■ Task instructions:
Please change "yellow" to "blue" and write out the items again, starting at the line that has "Select the yellow wheel segment on model" and stopping after the line that has "point(86,537)", with nothing else altered.

■ Data for this task:

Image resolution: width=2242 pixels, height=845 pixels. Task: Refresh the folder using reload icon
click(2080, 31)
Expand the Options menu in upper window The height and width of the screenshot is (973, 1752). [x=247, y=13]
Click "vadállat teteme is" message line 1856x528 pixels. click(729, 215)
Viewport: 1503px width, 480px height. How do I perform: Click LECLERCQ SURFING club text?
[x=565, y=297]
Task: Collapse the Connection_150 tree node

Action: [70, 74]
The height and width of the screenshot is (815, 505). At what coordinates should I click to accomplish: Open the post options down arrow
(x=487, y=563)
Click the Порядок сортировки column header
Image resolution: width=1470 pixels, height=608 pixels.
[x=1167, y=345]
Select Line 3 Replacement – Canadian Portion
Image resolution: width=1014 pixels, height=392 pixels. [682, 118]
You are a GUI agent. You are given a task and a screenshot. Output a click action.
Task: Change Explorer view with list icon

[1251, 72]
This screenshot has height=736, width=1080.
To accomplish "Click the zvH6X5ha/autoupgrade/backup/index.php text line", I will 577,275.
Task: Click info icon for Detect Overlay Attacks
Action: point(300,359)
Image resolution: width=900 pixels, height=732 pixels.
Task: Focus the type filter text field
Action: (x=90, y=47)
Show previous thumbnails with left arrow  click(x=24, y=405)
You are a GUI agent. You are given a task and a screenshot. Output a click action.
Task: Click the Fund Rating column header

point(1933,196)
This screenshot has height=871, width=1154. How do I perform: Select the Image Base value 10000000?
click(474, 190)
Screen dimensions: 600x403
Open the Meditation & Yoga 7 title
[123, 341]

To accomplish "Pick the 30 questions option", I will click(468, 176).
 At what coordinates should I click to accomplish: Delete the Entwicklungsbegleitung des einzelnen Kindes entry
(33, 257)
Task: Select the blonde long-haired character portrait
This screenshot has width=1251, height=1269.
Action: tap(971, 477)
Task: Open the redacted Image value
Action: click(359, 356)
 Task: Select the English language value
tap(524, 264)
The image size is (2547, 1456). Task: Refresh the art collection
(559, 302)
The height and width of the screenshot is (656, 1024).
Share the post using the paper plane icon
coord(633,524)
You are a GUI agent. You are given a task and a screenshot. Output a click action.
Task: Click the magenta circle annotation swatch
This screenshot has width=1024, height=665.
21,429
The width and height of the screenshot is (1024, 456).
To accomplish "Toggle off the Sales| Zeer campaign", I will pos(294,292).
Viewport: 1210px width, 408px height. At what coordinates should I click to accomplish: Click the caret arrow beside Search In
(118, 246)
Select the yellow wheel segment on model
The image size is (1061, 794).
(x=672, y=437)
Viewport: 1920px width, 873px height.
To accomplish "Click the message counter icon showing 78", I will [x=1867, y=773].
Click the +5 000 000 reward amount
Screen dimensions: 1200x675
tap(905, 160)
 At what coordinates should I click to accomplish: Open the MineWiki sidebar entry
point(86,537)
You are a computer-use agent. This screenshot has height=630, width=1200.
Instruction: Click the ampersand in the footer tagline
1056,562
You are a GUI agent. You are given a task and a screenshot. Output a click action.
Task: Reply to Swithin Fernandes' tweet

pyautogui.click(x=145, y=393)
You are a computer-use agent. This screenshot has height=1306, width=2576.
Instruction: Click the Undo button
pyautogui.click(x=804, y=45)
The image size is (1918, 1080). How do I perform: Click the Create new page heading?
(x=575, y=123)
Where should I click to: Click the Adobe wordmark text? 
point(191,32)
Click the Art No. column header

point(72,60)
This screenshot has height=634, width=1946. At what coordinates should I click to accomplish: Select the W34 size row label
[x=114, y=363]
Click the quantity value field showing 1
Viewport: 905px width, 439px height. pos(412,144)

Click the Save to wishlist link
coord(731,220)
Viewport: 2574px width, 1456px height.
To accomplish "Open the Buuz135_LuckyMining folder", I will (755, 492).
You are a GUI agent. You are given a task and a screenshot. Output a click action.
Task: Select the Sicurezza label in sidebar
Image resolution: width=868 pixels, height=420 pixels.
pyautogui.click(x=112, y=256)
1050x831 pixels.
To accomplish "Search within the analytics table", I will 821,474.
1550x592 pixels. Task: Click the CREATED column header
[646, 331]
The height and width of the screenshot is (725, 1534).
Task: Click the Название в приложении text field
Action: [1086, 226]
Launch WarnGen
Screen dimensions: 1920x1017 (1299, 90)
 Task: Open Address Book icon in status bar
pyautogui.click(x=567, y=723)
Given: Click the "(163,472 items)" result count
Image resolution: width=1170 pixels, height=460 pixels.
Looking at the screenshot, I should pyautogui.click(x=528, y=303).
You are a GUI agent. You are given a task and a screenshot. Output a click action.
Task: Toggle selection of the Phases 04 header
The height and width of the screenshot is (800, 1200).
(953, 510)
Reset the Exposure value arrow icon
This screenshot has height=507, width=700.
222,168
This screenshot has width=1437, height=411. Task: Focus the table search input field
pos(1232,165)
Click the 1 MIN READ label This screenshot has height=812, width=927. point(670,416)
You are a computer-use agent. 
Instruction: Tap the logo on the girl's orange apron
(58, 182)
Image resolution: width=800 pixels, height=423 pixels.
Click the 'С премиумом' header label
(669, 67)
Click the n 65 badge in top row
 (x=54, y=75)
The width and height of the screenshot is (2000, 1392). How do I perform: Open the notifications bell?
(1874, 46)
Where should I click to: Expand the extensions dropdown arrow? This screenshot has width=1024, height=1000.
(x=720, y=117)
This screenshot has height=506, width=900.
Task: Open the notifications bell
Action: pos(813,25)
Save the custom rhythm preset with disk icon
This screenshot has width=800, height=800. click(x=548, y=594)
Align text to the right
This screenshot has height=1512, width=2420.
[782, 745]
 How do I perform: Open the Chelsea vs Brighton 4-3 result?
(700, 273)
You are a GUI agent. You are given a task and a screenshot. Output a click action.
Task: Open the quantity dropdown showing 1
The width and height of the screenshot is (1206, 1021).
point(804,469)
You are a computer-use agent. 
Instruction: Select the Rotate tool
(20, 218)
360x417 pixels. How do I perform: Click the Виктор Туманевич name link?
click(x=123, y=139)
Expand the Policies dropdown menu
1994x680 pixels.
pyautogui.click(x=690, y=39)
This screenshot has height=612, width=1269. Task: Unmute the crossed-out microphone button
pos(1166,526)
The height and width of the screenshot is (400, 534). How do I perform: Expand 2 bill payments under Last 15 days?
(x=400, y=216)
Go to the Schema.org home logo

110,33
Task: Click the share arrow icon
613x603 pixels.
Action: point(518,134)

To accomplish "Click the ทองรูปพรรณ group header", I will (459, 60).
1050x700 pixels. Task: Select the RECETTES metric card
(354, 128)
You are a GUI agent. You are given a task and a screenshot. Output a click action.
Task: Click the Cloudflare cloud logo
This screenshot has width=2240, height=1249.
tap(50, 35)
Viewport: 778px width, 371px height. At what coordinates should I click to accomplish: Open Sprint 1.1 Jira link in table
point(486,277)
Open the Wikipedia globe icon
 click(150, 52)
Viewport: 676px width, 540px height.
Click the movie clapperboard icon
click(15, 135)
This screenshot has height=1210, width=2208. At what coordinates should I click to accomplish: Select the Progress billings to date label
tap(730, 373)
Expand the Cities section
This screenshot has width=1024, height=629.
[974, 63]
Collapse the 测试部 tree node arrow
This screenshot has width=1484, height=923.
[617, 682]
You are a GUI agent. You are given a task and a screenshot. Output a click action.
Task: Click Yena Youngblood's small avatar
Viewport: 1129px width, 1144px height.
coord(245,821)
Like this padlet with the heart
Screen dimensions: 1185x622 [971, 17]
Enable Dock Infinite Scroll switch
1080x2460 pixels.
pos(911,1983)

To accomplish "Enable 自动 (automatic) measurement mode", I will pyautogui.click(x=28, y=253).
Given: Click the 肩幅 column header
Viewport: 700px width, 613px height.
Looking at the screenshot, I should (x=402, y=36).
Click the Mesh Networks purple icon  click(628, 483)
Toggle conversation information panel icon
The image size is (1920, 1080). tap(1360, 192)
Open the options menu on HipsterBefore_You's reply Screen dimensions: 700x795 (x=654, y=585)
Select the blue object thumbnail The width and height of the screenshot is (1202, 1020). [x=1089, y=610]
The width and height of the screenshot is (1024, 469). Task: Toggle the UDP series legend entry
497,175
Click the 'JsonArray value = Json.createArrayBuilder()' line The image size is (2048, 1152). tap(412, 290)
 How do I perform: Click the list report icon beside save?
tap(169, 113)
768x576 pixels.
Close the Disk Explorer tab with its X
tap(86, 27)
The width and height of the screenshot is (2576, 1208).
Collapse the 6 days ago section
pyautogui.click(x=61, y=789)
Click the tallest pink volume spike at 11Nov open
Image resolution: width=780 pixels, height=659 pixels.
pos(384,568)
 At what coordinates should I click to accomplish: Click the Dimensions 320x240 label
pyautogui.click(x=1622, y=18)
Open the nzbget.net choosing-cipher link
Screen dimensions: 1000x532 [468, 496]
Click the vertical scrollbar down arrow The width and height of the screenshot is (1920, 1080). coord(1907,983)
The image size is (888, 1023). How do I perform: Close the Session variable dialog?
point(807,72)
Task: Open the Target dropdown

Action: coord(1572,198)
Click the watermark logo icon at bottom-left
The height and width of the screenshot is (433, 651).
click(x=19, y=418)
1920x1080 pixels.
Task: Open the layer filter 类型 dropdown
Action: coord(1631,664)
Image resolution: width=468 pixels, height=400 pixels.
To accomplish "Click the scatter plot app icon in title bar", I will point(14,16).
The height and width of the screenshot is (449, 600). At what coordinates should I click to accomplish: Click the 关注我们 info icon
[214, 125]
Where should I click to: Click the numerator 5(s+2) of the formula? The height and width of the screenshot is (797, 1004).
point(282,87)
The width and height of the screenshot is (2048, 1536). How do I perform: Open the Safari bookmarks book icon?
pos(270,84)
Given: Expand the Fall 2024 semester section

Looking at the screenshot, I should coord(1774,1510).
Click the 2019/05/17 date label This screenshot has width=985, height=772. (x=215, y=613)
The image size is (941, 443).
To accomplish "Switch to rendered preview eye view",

■ Solution for this exercise:
Select the blue wheel segment on model
The image size is (1061, 794).
(x=672, y=437)
Viewport: 1920px width, 873px height.
To accomplish "Click the message counter icon showing 78", I will [x=1867, y=773].
Click the +5 000 000 reward amount
Screen dimensions: 1200x675
tap(905, 160)
 At what coordinates should I click to accomplish: Open the MineWiki sidebar entry
point(86,537)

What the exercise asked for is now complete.